Punlike Sayings
If you take an Oriental person and spin him around several times,
does he become disoriented?
If people from Poland are called "Poles," why aren't people from
Holland called "Holes?"
If you mixed vodka with orange juice and milk of magnesia, would
you get a Phillip's Screwdriver?
If a pig loses its voice, is it disgruntled?
If love is blind, why is lingerie so popular?
When someone asks you, "A penny for your thoughts," and you put
your two cents in, what happens to the other penny?
Why is the man who invests all your money called a broker?
Why do croutons come in airtight packages? It's just stale bread
to begin with.
Why is a person who plays the piano called a pianist, but a person
drives a race car not called a racist?
Why are a wise man and a wise guy opposites?
Why do overlook and oversee mean opposite things?

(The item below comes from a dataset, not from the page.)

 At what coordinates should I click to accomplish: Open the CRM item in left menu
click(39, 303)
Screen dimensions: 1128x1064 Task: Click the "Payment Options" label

If horrific means to make horrible, does terrific mean to make
terrible?
Why isn't 11 pronounced onety one?
"I am." is reportedly the shortest sentence in the English
language.
Could it be that "I Do." is the longest sentence?
If lawyers are disbarred and clergymen defrocked, doesn't it
follow that electricians can be delighted, musicians denoted, cowboys
deranged, models deposed, tree surgeons debarked and dry cleaners depressed?
Do Roman paramedics refer to IV's as "4's"?